┌─ Listing
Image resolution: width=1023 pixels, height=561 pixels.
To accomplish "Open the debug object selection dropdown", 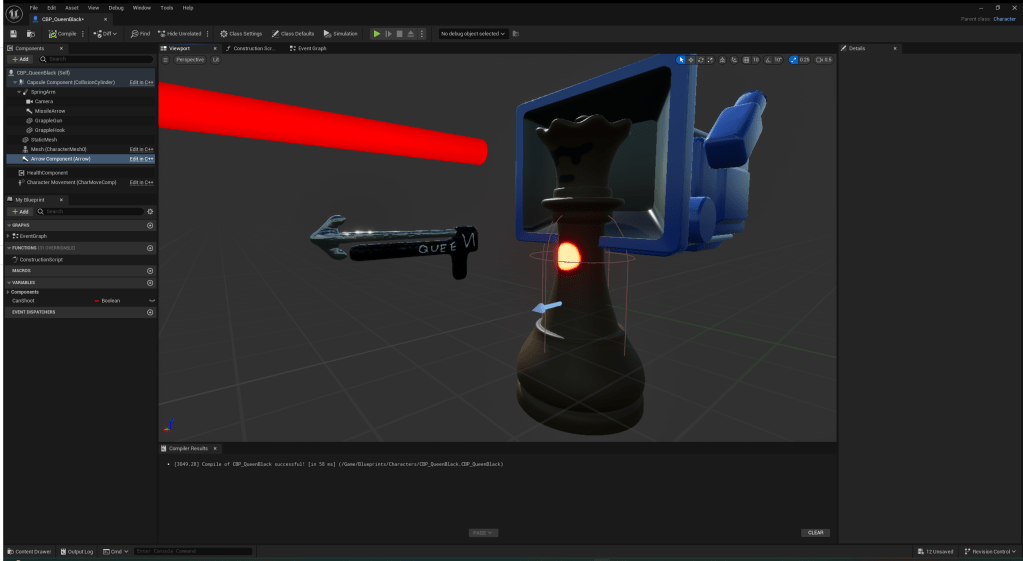I will [473, 34].
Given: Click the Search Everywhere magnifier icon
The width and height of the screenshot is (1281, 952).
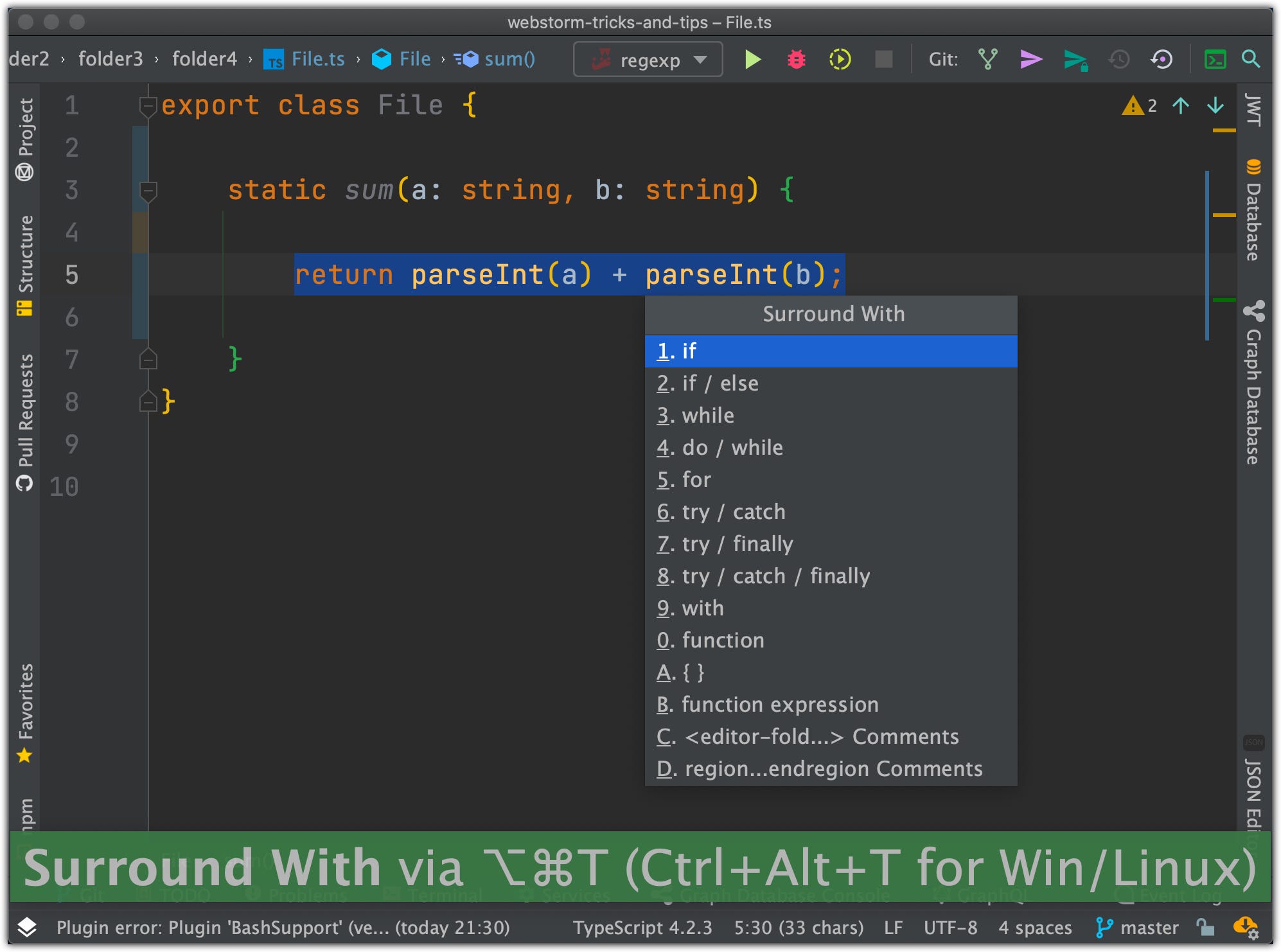Looking at the screenshot, I should click(x=1250, y=60).
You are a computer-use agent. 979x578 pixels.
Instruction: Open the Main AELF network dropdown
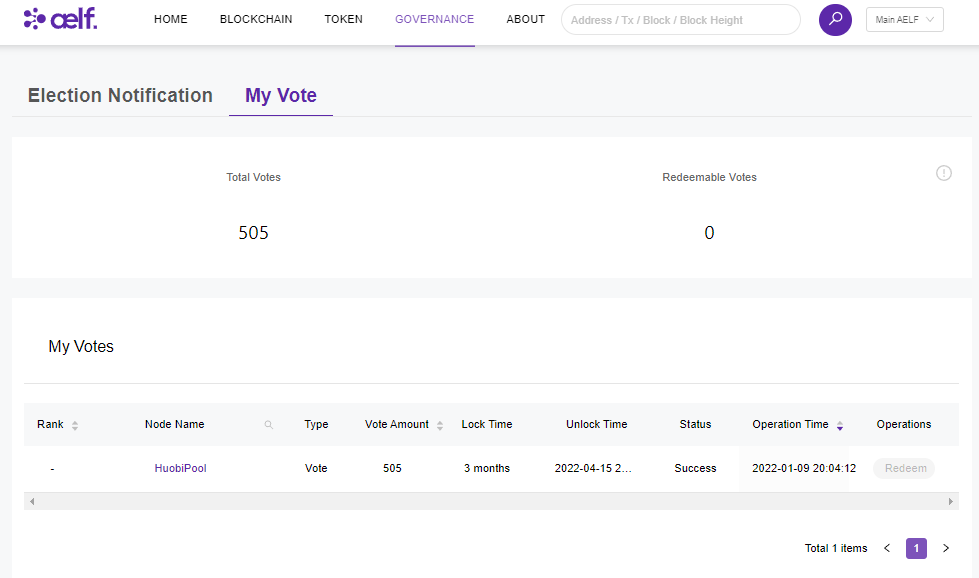click(x=904, y=20)
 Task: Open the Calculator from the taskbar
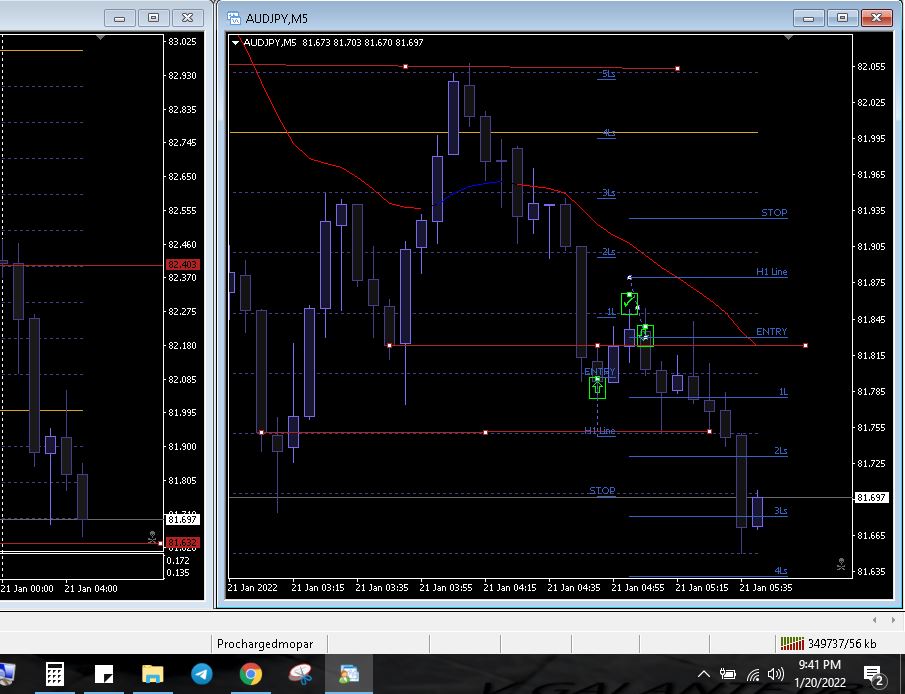pyautogui.click(x=55, y=675)
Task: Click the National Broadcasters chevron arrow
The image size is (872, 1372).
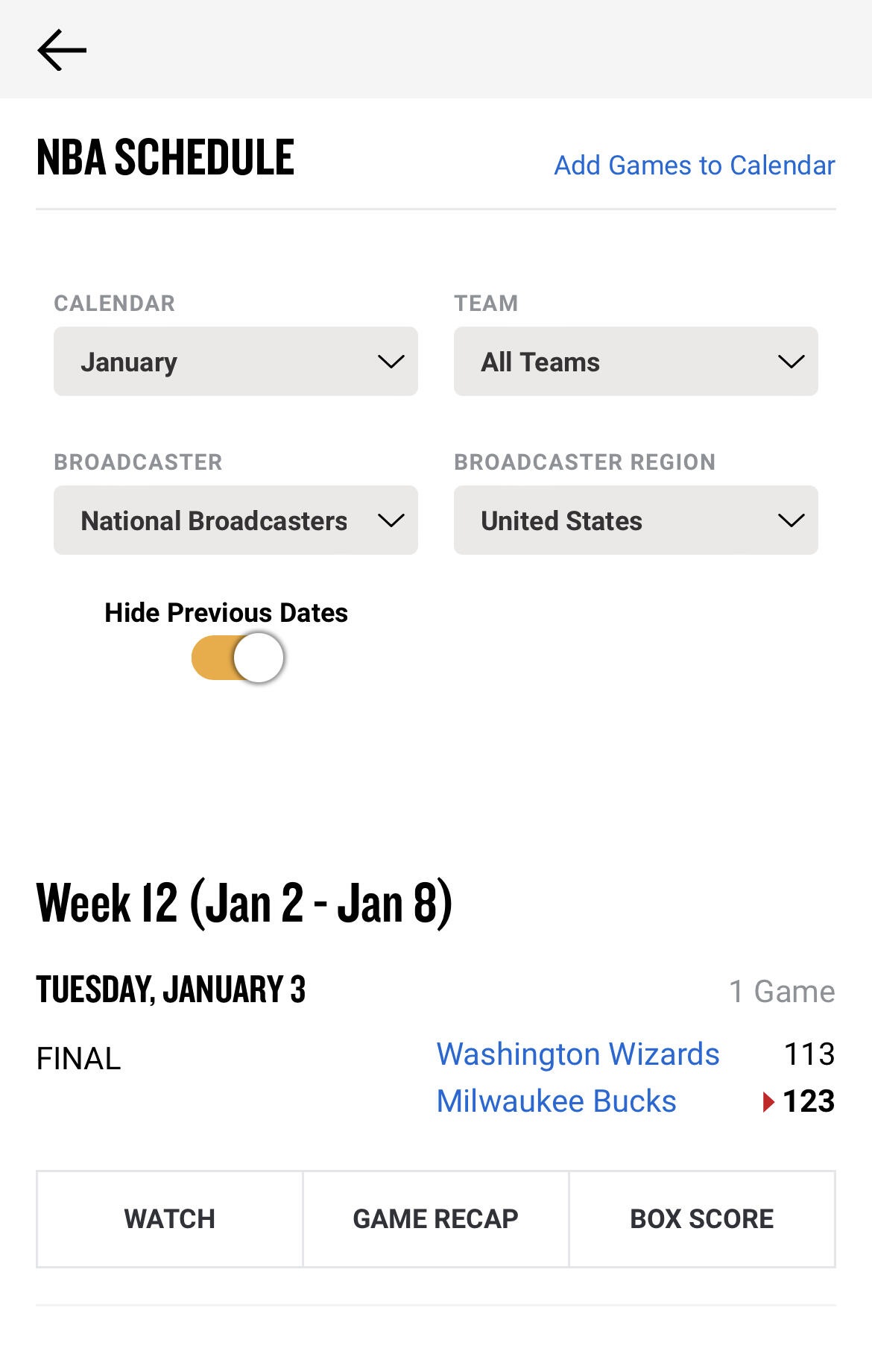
└─
Exercise instructions — Gather every line of the listing above that contains the string "width".

The reply —
Image resolution: width=1023 pixels, height=561 pixels.
The width and height of the screenshot is (1281, 952).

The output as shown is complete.